李氏纠结良久,方才垂目低首回道:“欢儿她……她娘出了点事,所以昨日一早便来向我请示,说想告假回去看看,我就允了……”
“这么说,她已经回家了?”长风忙问。
“嗯……”李氏浅浅地点了点头。
长风带着三分怨道:“娘啊,这般重要的事,你怎么不给管家打声招呼,私自就让她走了呢,到头来还把责任推到管家身上,让管家来背这锅,你这……不是徒添麻烦吗?”

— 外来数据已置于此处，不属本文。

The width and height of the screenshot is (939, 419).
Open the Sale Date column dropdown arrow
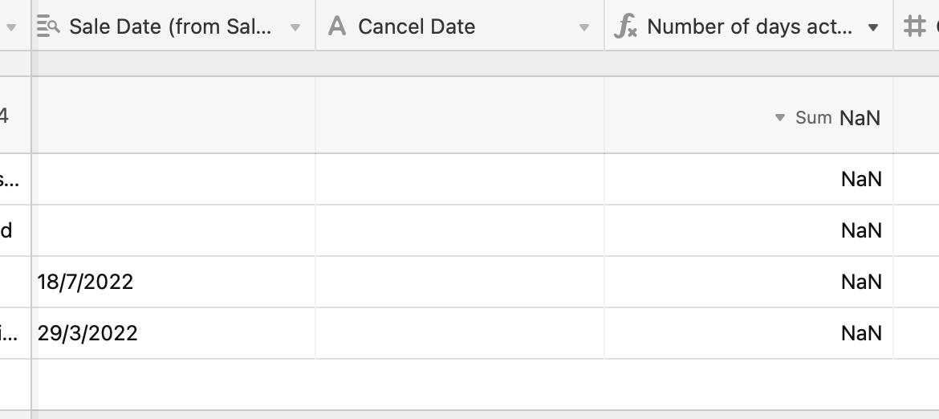click(x=295, y=27)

这时的李氏已近乎无地自容,依是默默低着头,不敢再言。
长风这方命董庭殊:“好了,事情既然已经清楚了,你便下去吧!”
“是。”董管家躬身得命,随即转身离开了。
殳鹤也当下忍不住对李氏指责一番:“瞧你办的事!”
董庭殊离开后,一面行着一面思索,他觉得李氏的话并不完全可信,欢儿的确已然离开,但离开的原因显然不是因为她娘出事,而是因为心中害怕。既然如此,他必须早些派人去欢儿的家乡,将她找到。
于是急匆匆地赶到管家房,在书架上找寻半刻,方找到一本记录府上奴婢信息的册本,翻看查询了起来。未几便查到了欢儿的家庭住址等信息。当即又召集来三四名家丁,命其回房换好便衣后于院中待命,为前去找寻欢儿做好准备。
这时又听得一家丁来报,说老爷已用完早食,将要出门。于是忙又赶到前院,恰见长风已行于府门前,便是呼道:“老爷!”
长风转身见董庭殊来,忙叫了一声“管家”,便上前汲汲道:“欢儿这事你打算怎么办?”
“我觉得太夫人方才并未说实话。”董庭殊语色稍切。
“怎么说?”
“老爷想想,我前日才对欢儿进行了逼问,昨日便传来她娘出了事,哪有这么巧的事情。况且即便真是这样,这出府又并非随事,岂可想出就出,总得经人同意,有人看见吧,那为何没有奴婢来向我禀告过?如此便只有一个可能了,是有人故意将开门的人支开,然后让欢儿偷偷跑了出去……”
长风听董庭殊这么一说,便猜到八成是李氏将欢儿偷偷放出府外的,当即又问:“那你打算怎么办?”